“Ye can at least gang whaur ye ha’e a chance o’ learnin’,” returned his friend.—“Come an’ tak yer supper wi’ me the nicht—a rizzart haddie an’ an egg, an’ I’ll tell ye mair aboot yer mither.”
But Malcolm avoided a promise, lest it should interfere with what he might find best to do.
CHAPTER IV.
KELPIE’S AIRING.
When Miss Horn left him—with a farewell kindlier than her greeting—rendered yet more restless by her talk, he went back to the stable, saddled Kelpie, and took her out for an airing.
As he passed the factor’s house, Mrs Crathie saw him from the window. Her colour rose. She arose herself also, and looked after him from the door—a proud and peevish woman, jealous of her husband’s dignity, still more jealous of her own.
“The verra image o’ the auld markis!” she said to herself; for in the recesses of her bosom she spoke the Scotch she scorned to utter aloud; “and sits jist like himsel’, wi’ a wee stoop i’ the saiddle, and ilka noo an’ than a swing o’ his haill boady back, as gien some thoucht had set him straught.—Gien the fractious brute wad but brak a bane or twa o’ him!” she went on in growing anger. “The impidence o’ the fallow! He has his leave: what for disna he tak it an’ gang? But oot o’ this, gang he sall. To ca’ a man like mine a heepocreet ’cause he wadna procleem till a haill market ilka secret fau’t o’ the horse he had to sell! Haith, he cam upo’ the wrang side o’ the sheet to play the lord and maister here! and that I can tell him!”
The mare was fresh, and the roads through the policy hard both by nature and by frost, so that he could not let her go, and had enough to do with her. He turned, therefore, towards the sea-gate, and soon reached the shore. There, westward of the Seaton, where the fisher-folk lived, the sand lay smooth, flat, and wet along the edge of the receding tide: he gave Kelpie the rein, and she sprang into a wild gallop, every now and then flinging her heels as high as her rider’s head. But finding, as they approached the stony part from which rose the great rock called the Bored Craig, that he could not pull her up in time, he turned her head towards the long dune of sand which, a little beyond the tide, ran parallel with the shore. It was dry and loose, and the ascent steep. Kelpie’s hoofs sank at every step, and when she reached the top, with wide-spread struggling haunches, and “nostrils like pits full of blood to the brim,” he had her in hand. She stood panting, yet pawing and dancing, and making the sand fly in all directions.
Suddenly a woman with a child in her arms rose, as it seemed to Malcolm, under Kelpie’s very head.

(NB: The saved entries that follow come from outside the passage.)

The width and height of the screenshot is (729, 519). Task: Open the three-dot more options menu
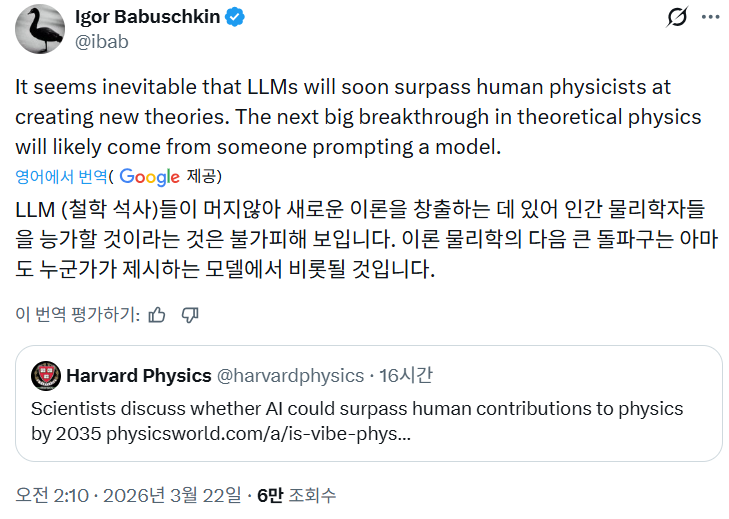tap(710, 17)
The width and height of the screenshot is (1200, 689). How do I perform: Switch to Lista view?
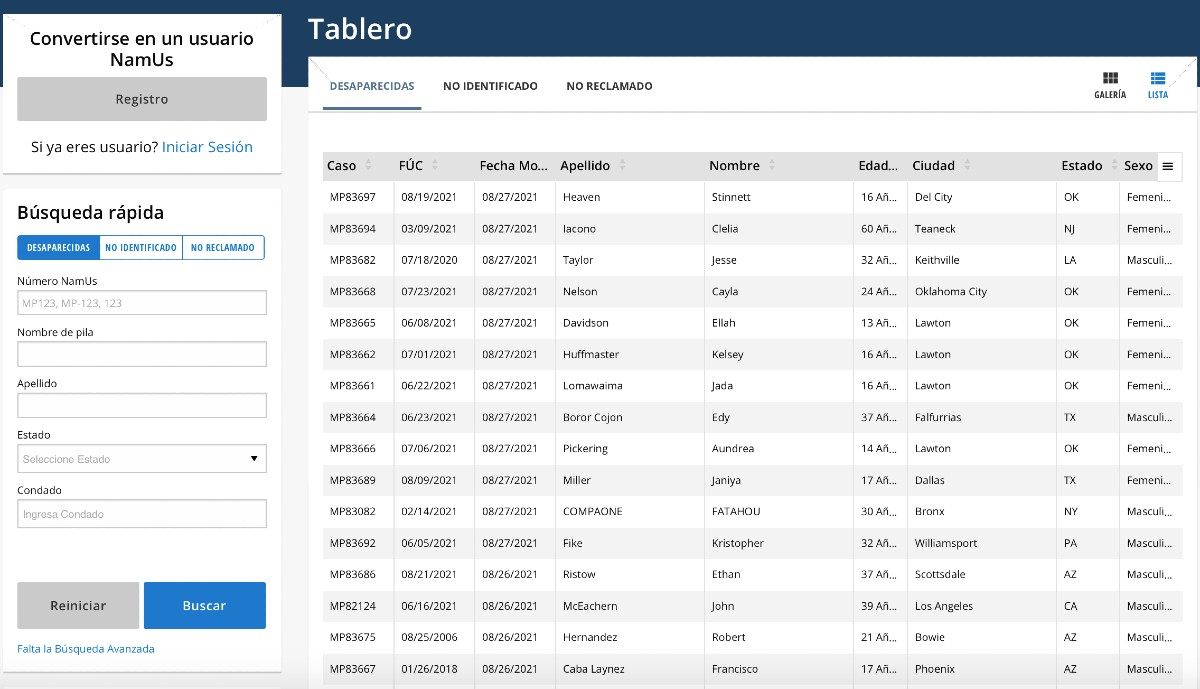click(x=1158, y=85)
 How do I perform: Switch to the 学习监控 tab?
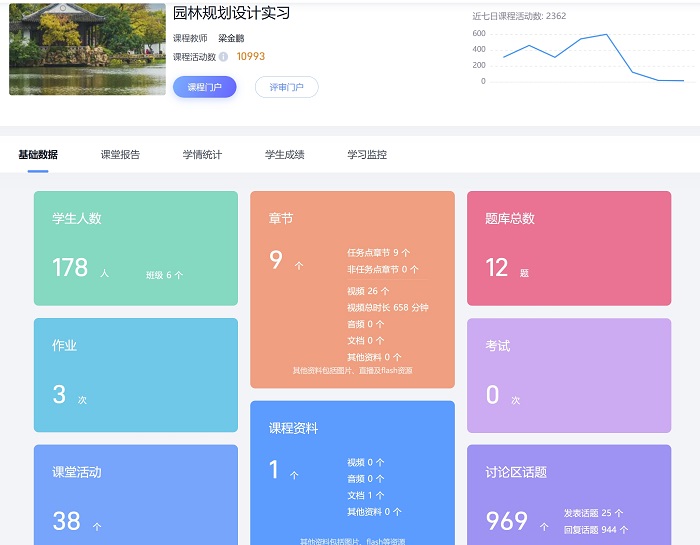coord(367,155)
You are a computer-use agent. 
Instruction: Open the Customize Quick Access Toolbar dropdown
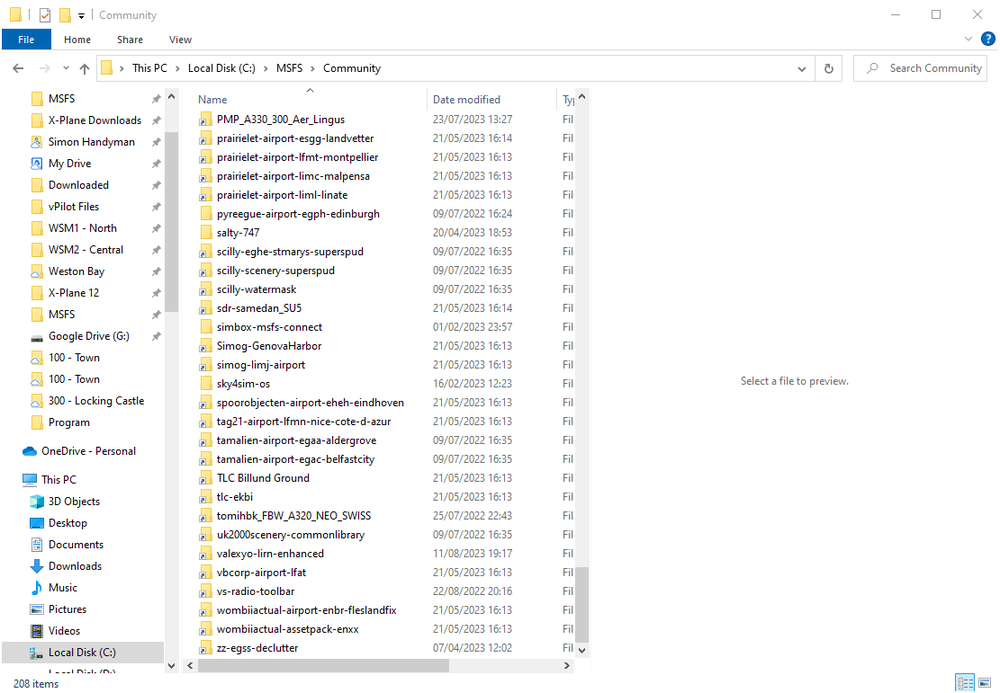coord(81,14)
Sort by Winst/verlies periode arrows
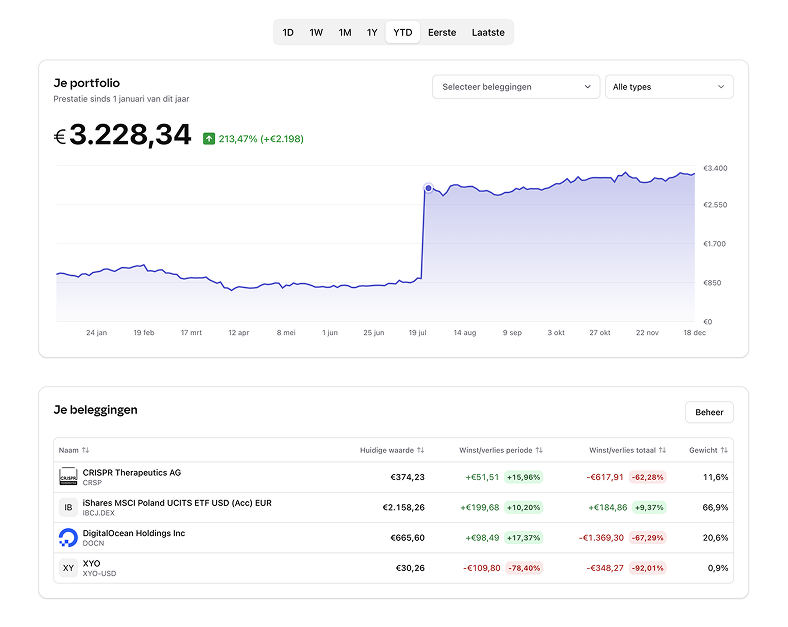Image resolution: width=788 pixels, height=627 pixels. [540, 451]
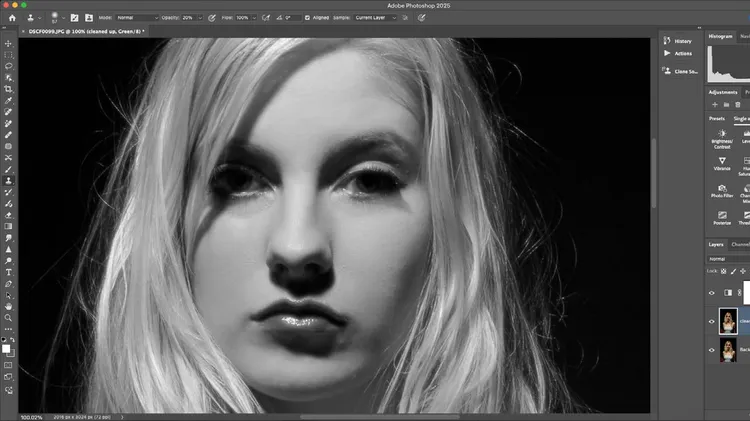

She wheeled and reared, and, in wrath or in terror, strained every nerve to unseat her rider, while, whether from faith or despair, the woman stood still as a statue, staring at the struggle.
“Haud awa’ a bit, Lizzy,” cried Malcolm. “She’s a mad brute, an’ I mayna be able to haud her. Ye ha’e the bairnie, ye see!”
She was a young woman, with a sad white face. To what Malcolm said she paid no heed, but stood with her child in her arms and gazed at Kelpie as she went on plunging and kicking about on the top of the dune.